Mayo Clinic
Mayo Clinic, Rochester, MN Credit: Mayo Clinic / Creative Commons

Donald Trump has scheduled one of his superspreader campaign rallies at the airport in Rochester, MN late Friday afternoon. The last time he visited the state was just days before it was announced that he had contracted COVID-19. We now know that 15 people were infected as a result of his stops in Bemidji and Duluth.

Like many other states, Minnesota has experienced a spike in the number of COVID cases, hospitalizations, and deaths over the last couple of weeks. State guidelines imposed by Democratic Gov. Tim Walz mandate the wearing of masks in public and limit outdoor crowds to no more than 250 socially distanced people. Rochester, the city Trump will visit, is home to the famed Mayo Clinic. A town filled with health care workers and patients with underlying conditions is especially vulnerable to spreader events.

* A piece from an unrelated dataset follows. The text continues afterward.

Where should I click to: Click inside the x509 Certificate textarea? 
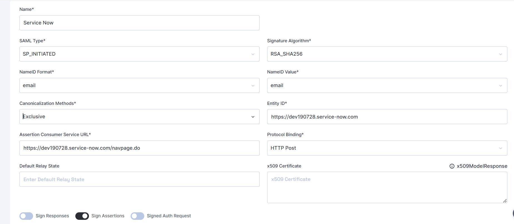386,187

All of that explains why an inherently conservative institution like the Mayo Clinic issued a statement to those who might be planning to attend the Trump rally. Not only did the clinic support the state’s guidelines, affirming that they were “put in place to help limit the spread of COVID-19 and protect the public’s health,” it warned that “community members who choose to attend a large event that exceeds recommended guidelines should contact their healthcare provider and be evaluated for possible COVID-19 testing.” 

In many ways, the Mayo Clinic is Dr. Anthony Fauci writ large. It has scrupulously avoided partisan politics. But their entire organization is based on an embrace of medical science. The political party that has rejected science and, in doing so, threatened the health of their employees and patients, made it necessary for the Mayo Clinic to take a stand—just like the New England Journal of Medicine, which declared that the Trump administration has “taken a crisis and turned it into a tragedy.”

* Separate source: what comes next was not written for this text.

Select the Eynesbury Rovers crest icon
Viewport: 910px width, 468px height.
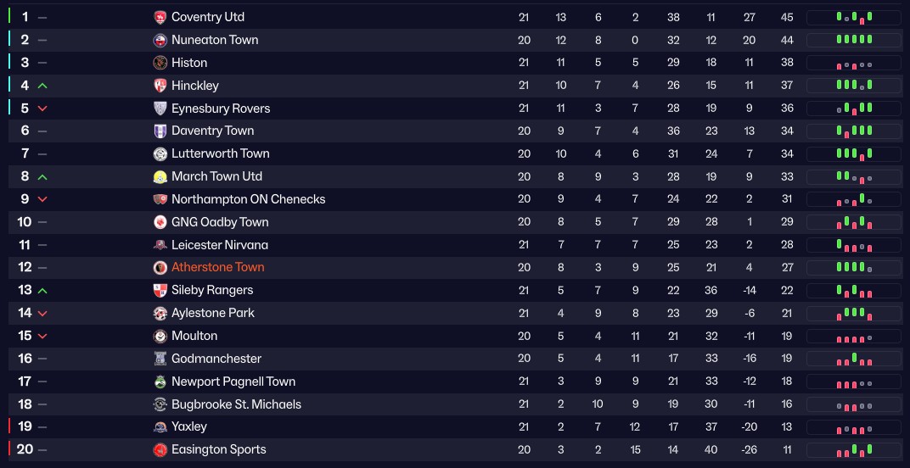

Gov. Walz, who previously represented the district that includes the city of Rochester, weighed in on the superspreader event by saying that “these large rallies that are unmasked with elected officials going, I just have to be candid, they are incredibly unhelpful…If you need to hear them speak, just Google it. Watch it on your phone, and let’s get through this.”

No respectable politician in Minnesota wants to find themselves at odds with the Mayo Clinic. But of course, Trump has never been one to worry about respectability.